The avoidance of aversive stimuli through negative reinforcement learning, which demands dynamic responding to both positive and negative stimuli that often conflict with each other, is critical for survival in real-world environments. Individuals with obsessive-compulsive disorder commonly exhibit impaired negative reinforcement and extinction, perhaps involving deficits in amygdala functioning. The intercalated nuclei of the amygdala (ITC) is an amygdala subregion of particular interest that has been linked to negative reinforcement and extinction, with distinct clusters mediating separate aspects of behavior. This study focuses on the dorsal ITC cluster (ITC) and its role in negative reinforcement during a complex behavior that models real-world dynamic decision making.

METHODS

We investigated the impact of ITC function on negative reinforcement and extinction by applying fiber photometry measurement of GCaMP6f signals and optogenetic manipulations during a platform-mediated avoidance task in a mouse model of obsessive-compulsive disorder-like behavior, the Sapap3-null mouse.

RESULTS

We found impaired neural activity in the ITC of male and female Sapap3-null mice to the encoding of negative stimuli during platform-mediated avoidance.

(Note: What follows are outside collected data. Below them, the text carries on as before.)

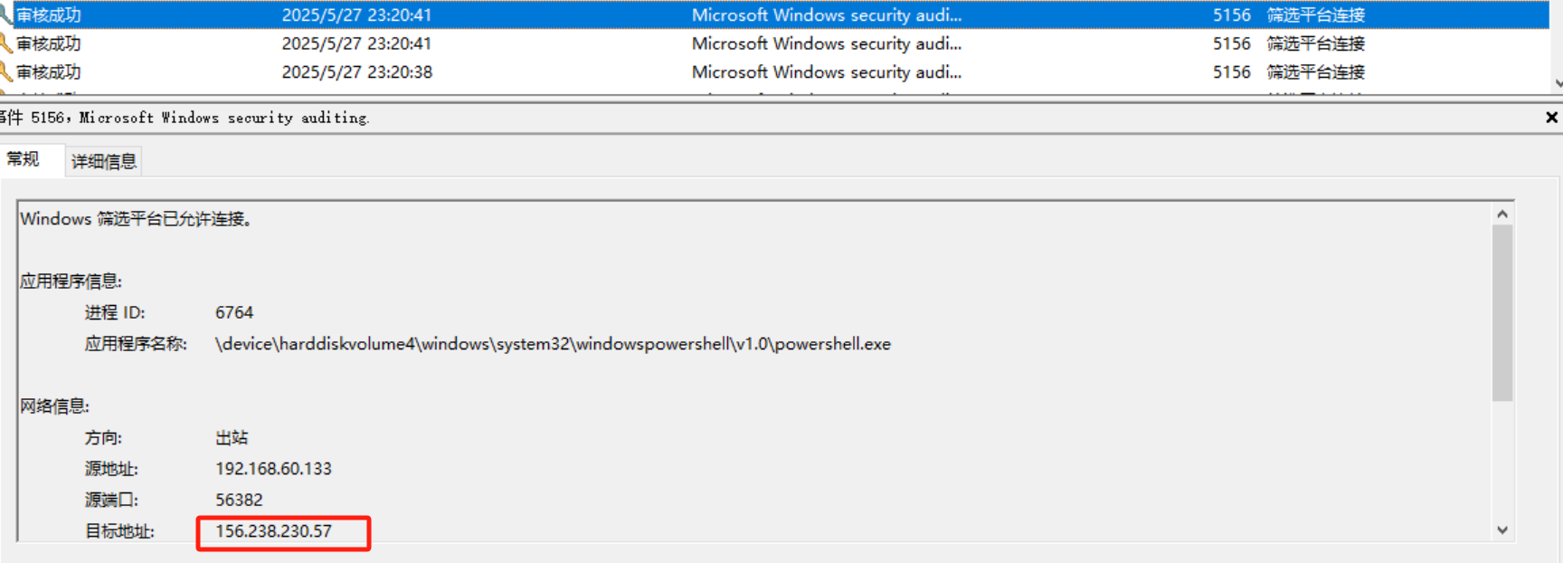Click the details pane scrollbar thumb
The height and width of the screenshot is (563, 1563).
(1502, 312)
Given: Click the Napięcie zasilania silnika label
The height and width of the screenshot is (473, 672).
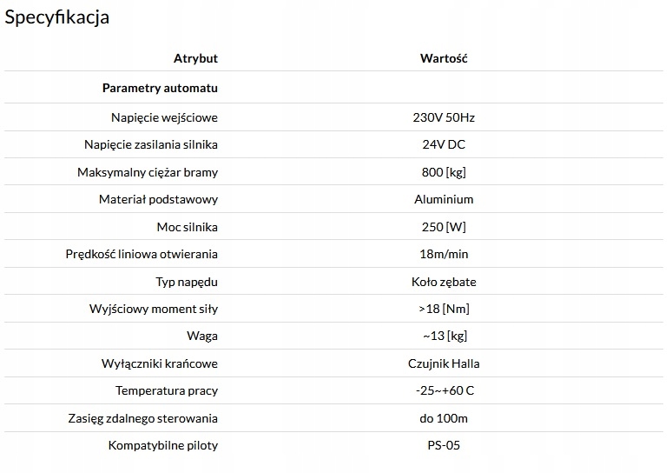Looking at the screenshot, I should pyautogui.click(x=151, y=144).
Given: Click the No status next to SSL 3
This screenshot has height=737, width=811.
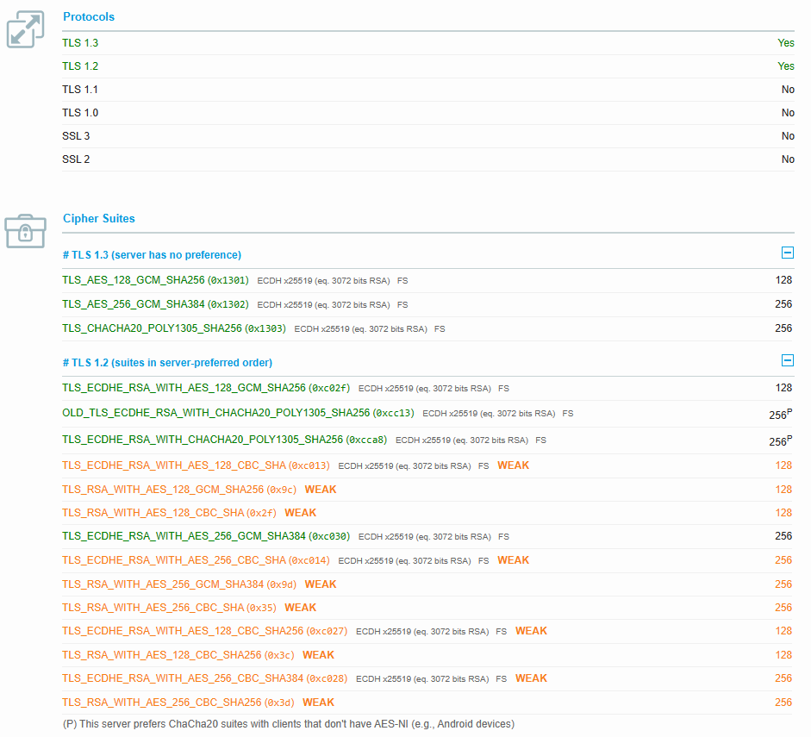Looking at the screenshot, I should (788, 135).

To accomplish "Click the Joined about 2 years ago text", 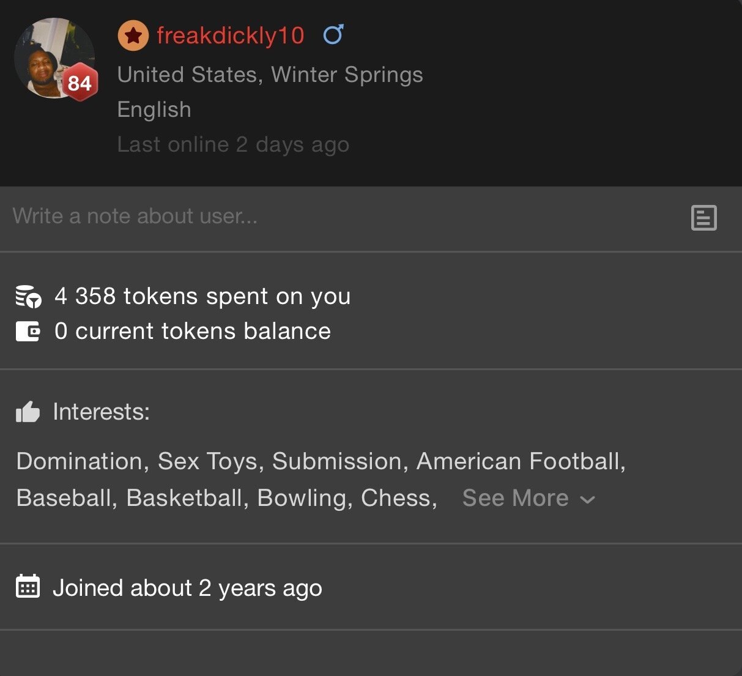I will [x=187, y=589].
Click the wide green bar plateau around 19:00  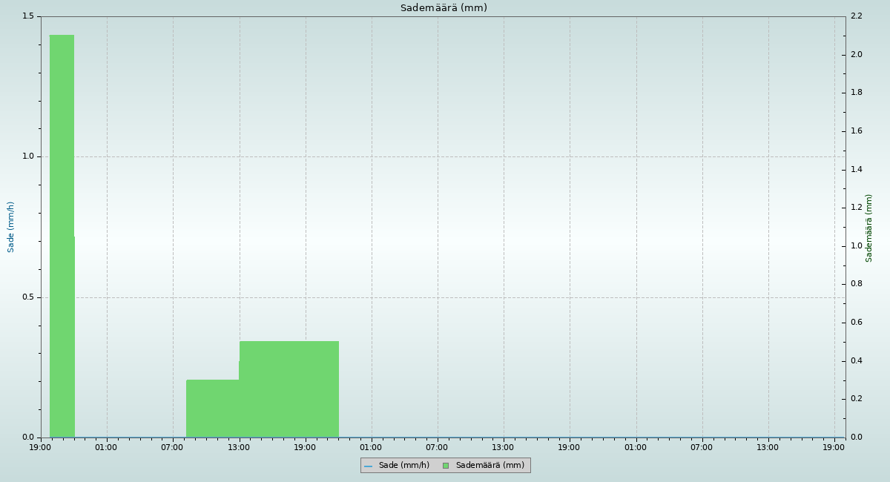tap(289, 389)
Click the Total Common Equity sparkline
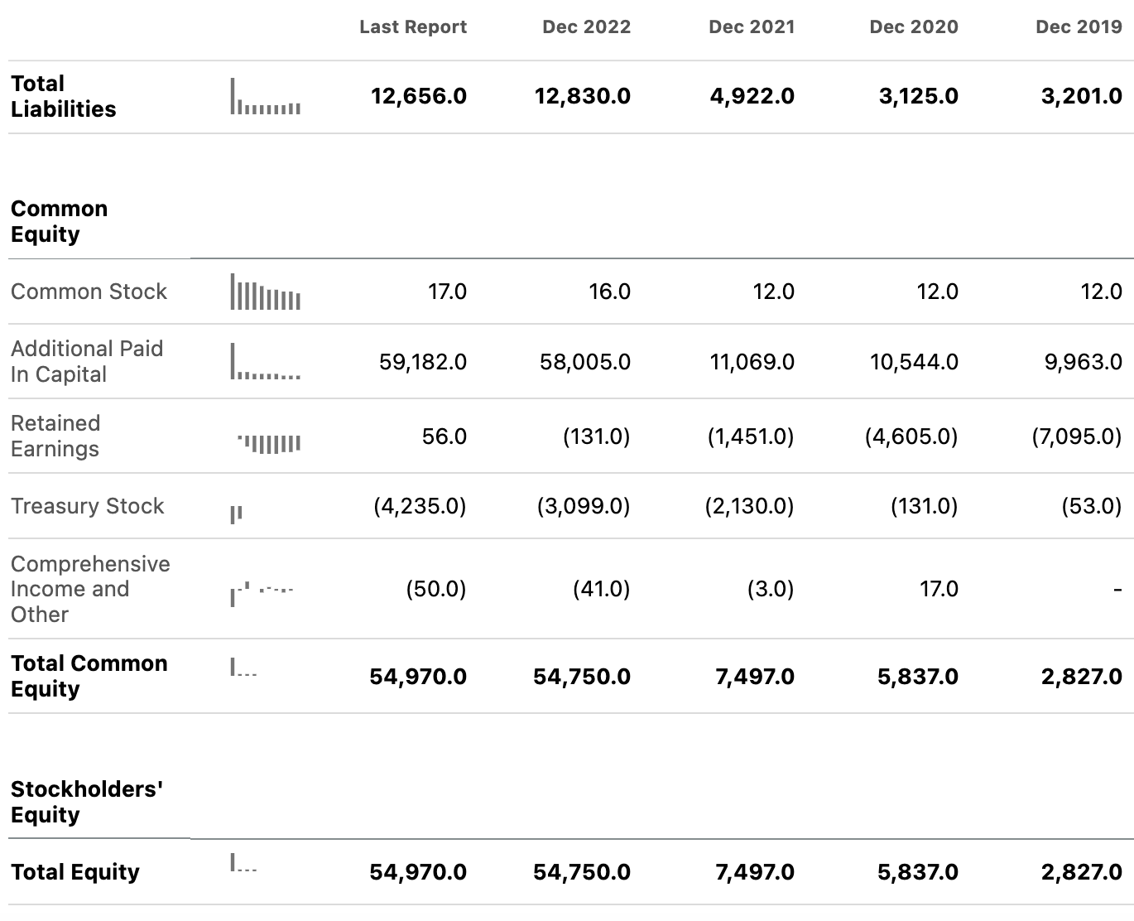The height and width of the screenshot is (921, 1134). pyautogui.click(x=243, y=668)
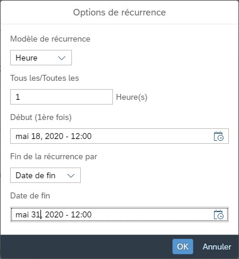Click the Options de récurrence dialog title
The height and width of the screenshot is (259, 239).
[120, 12]
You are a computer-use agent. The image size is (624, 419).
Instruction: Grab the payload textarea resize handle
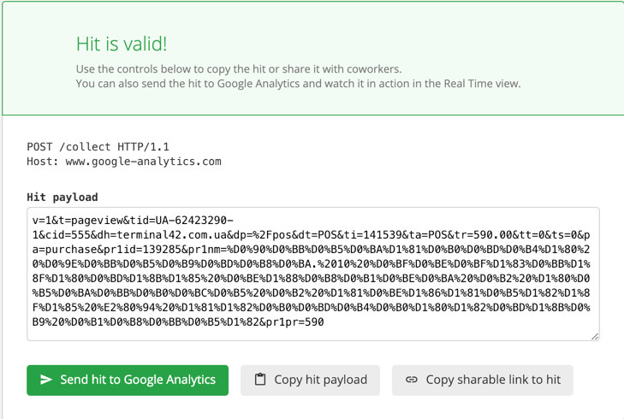[x=595, y=336]
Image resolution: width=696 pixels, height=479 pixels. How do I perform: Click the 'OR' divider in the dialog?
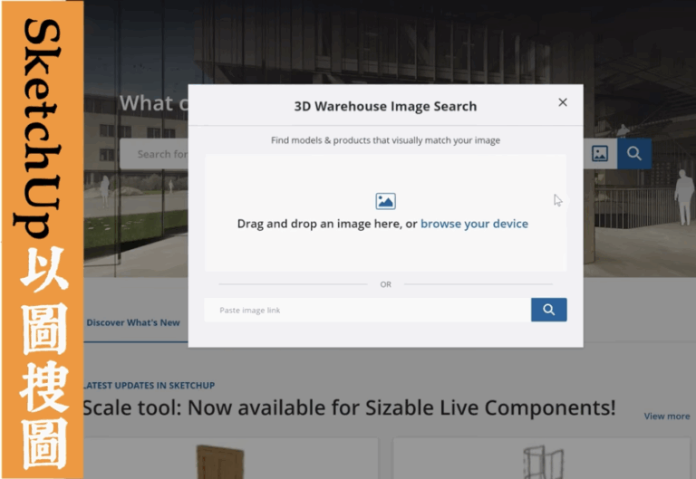coord(385,284)
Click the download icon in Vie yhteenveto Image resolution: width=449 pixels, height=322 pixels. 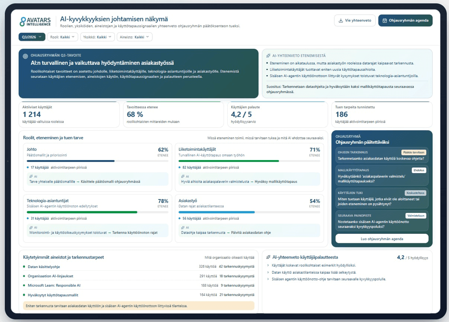pos(341,21)
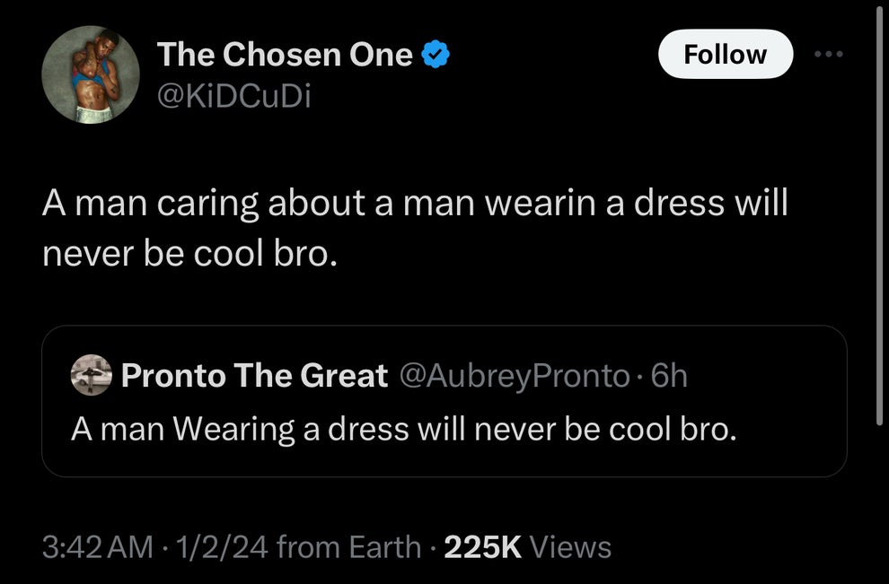
Task: Click the blue verified badge
Action: (x=436, y=56)
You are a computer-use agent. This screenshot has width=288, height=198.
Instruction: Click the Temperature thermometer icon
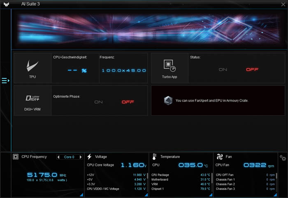pos(154,157)
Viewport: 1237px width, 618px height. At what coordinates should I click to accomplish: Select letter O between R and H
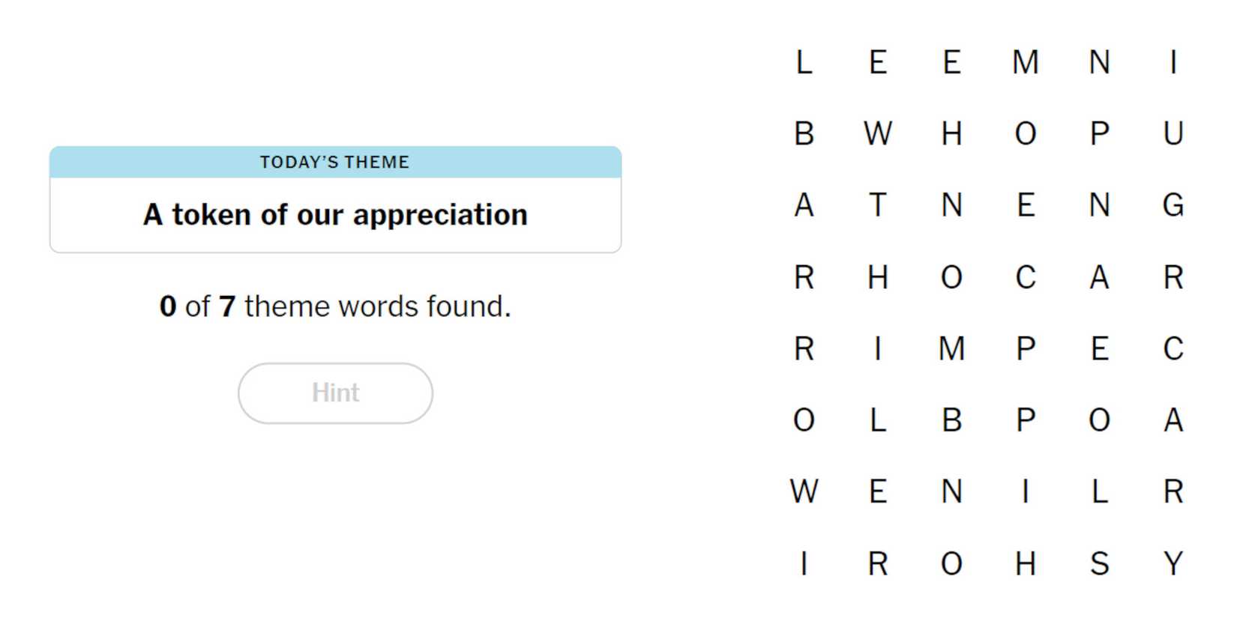951,563
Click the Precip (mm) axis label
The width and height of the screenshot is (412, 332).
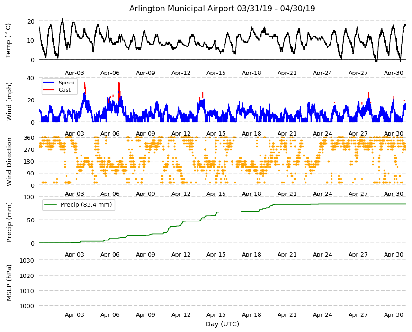(9, 222)
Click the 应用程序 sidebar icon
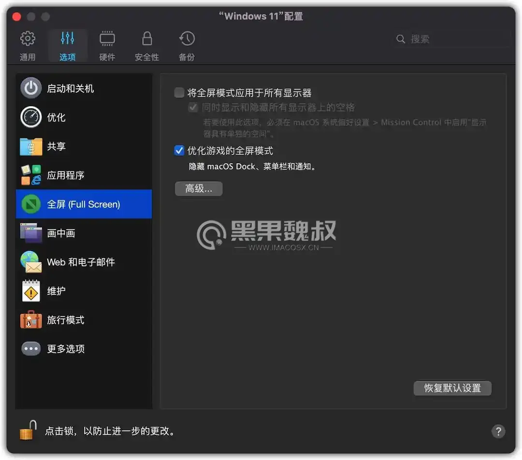The width and height of the screenshot is (522, 460). [x=30, y=175]
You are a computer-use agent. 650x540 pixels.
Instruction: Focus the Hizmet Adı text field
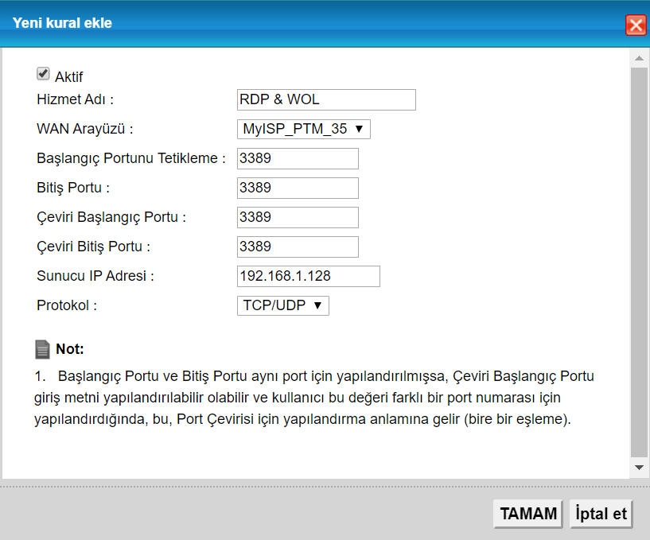pos(326,99)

Sapap3-null mice also exhibited deficits in extinction of avoidant behavior, which were modulated by ITC neural activity.

CONCLUSIONS

Sapap3-null mice failed to extinguish avoidant behavior in platform-mediated avoidance due to heightened ITC activity. This deficit was rescued by optogenetically inhibiting ITC during extinction. Together, our results provide insight into the neural mechanisms that underlie negative reinforcement deficits in the context of obsessive-compulsive disorder and emphasize the necessity of ITC in responding to negative stimuli in complex environments.